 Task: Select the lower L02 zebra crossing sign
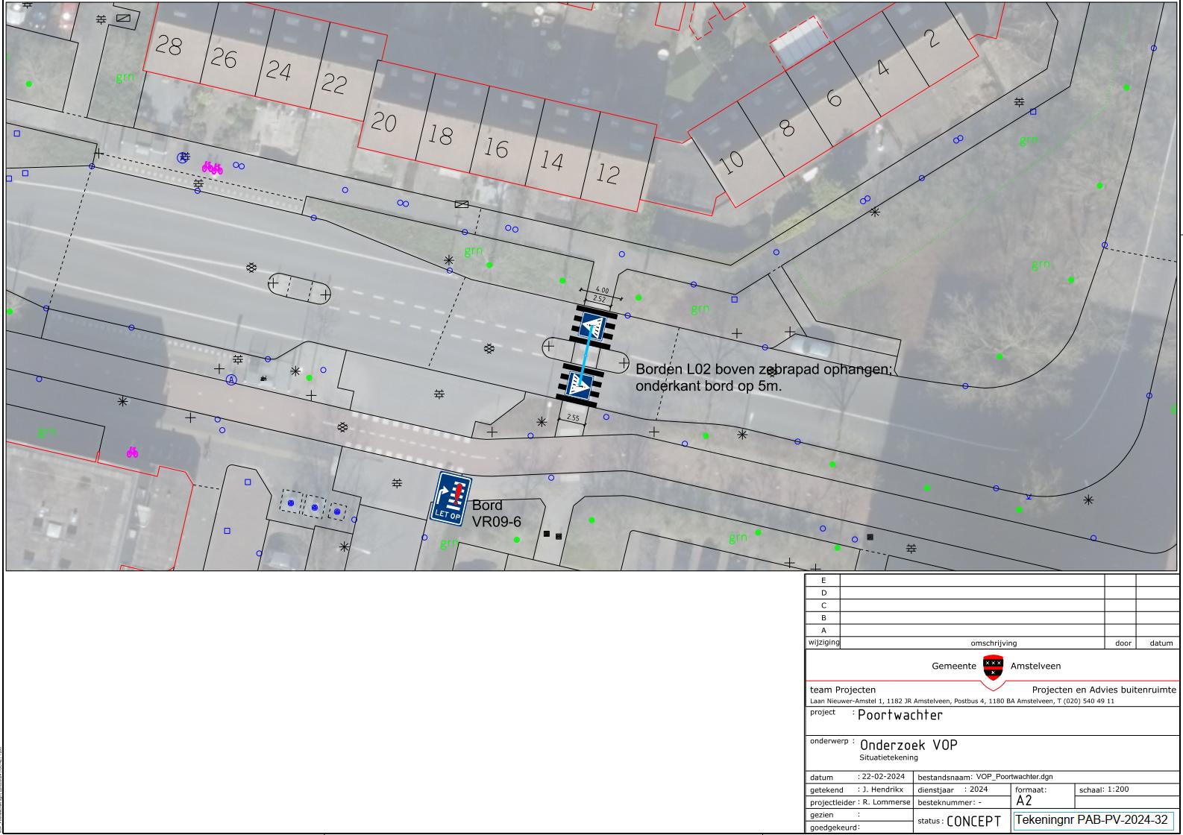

····················

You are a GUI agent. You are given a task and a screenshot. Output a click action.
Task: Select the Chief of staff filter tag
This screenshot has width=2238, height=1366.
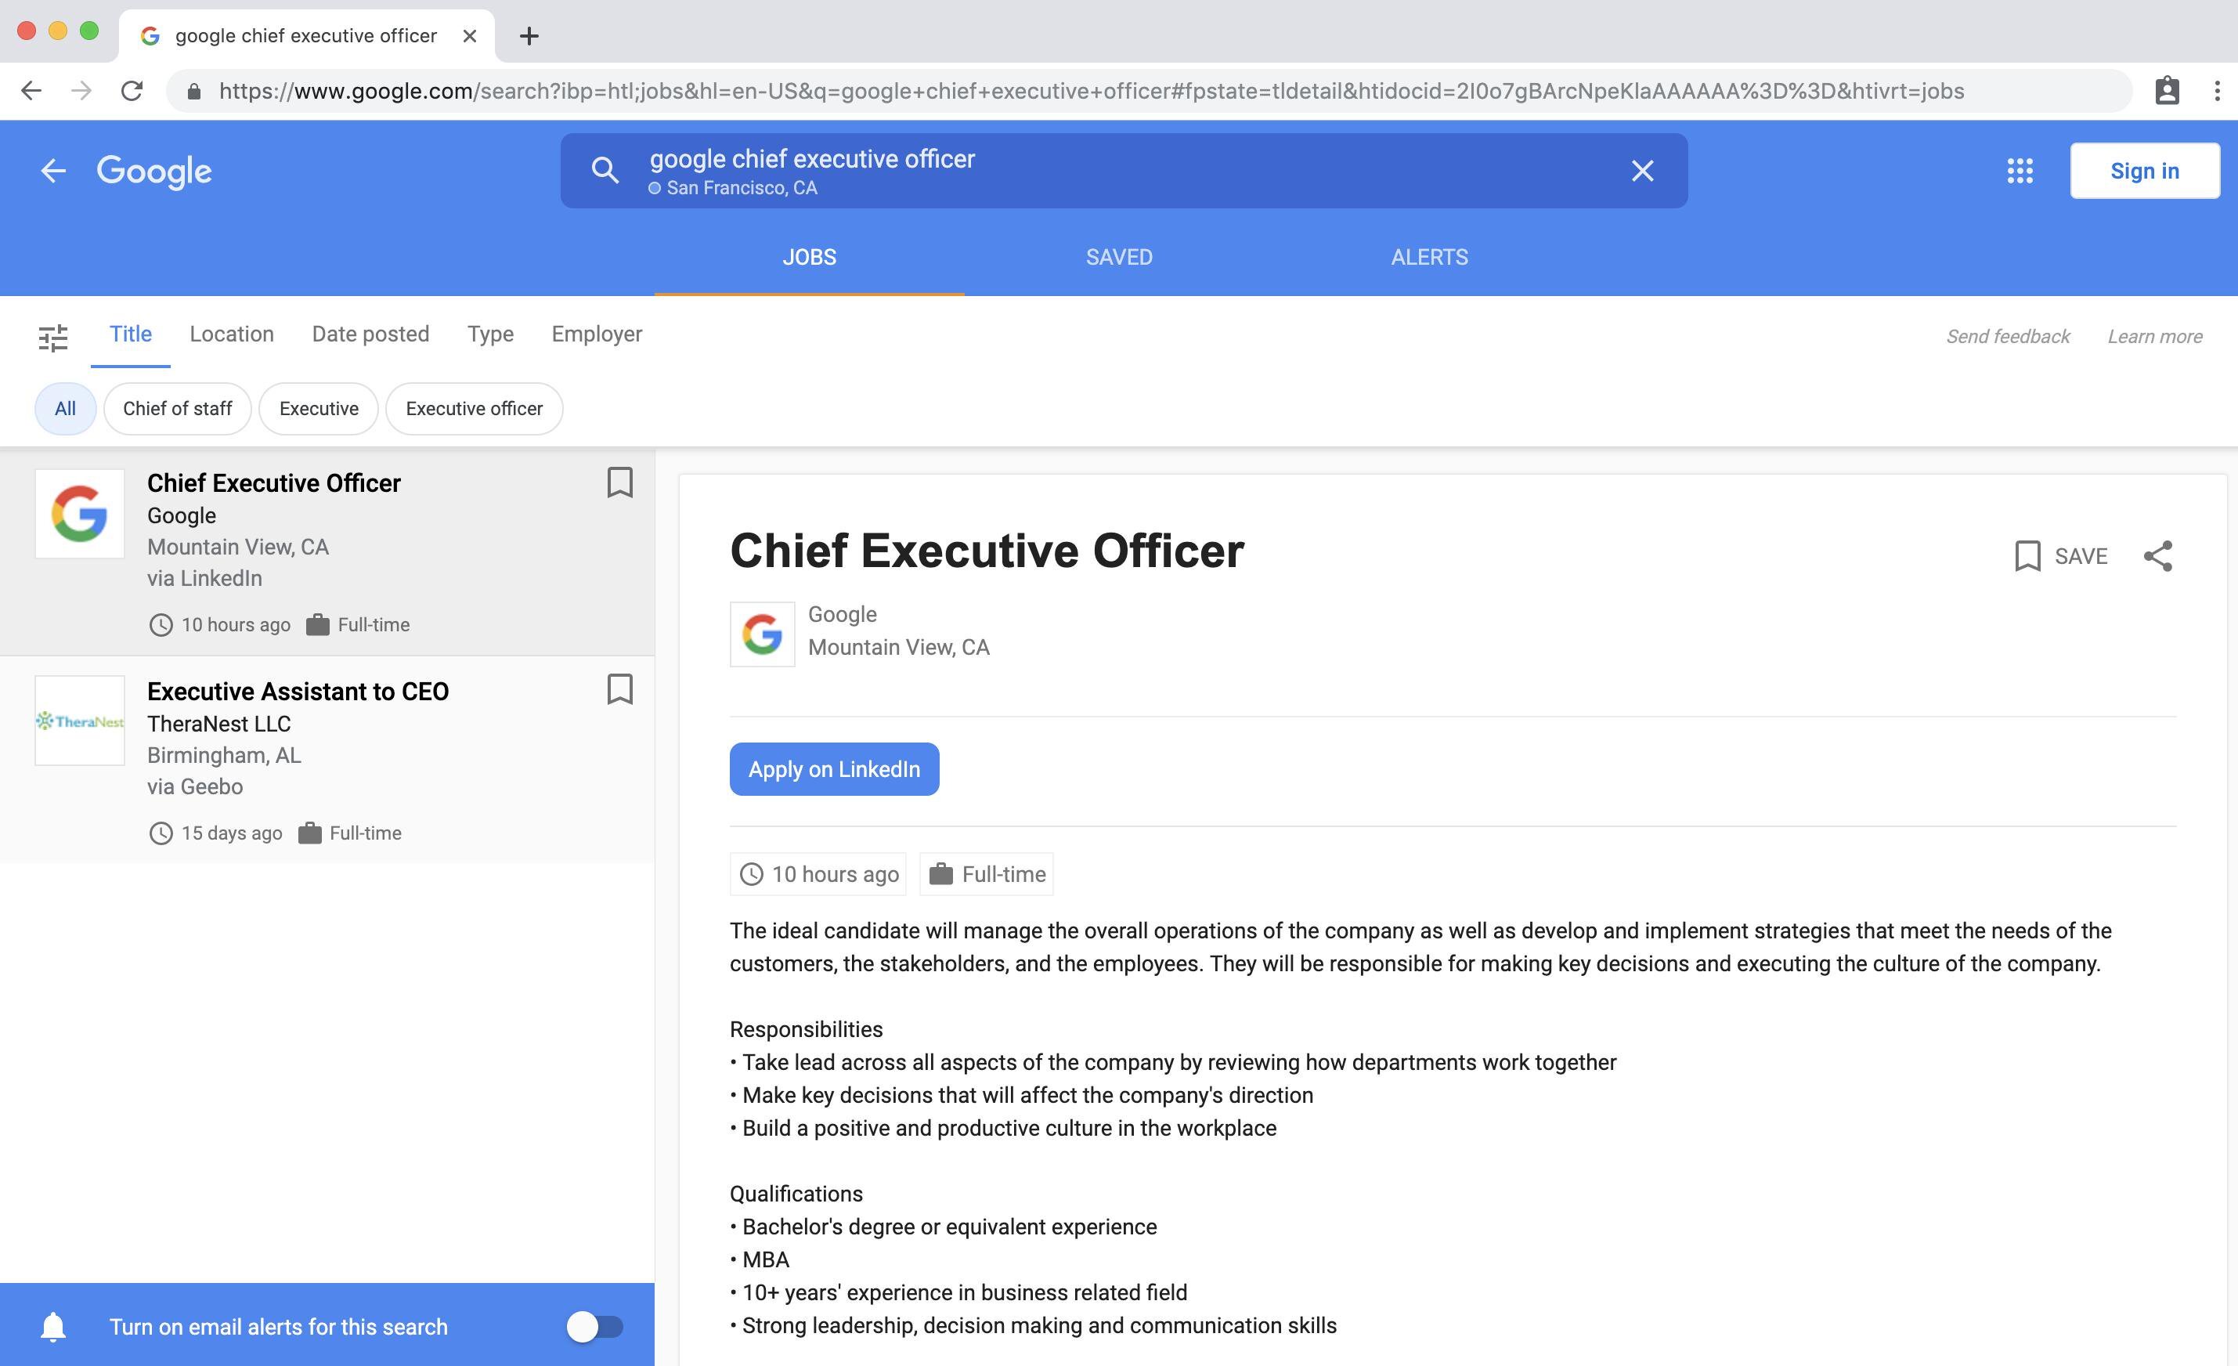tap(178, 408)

····················

Problem details:
Please return each line of the data above in which the word "Select" occurs.

Exercise result:
 Task: Select the lower L02 zebra crossing sign
Task: Select the Chief of staff filter tag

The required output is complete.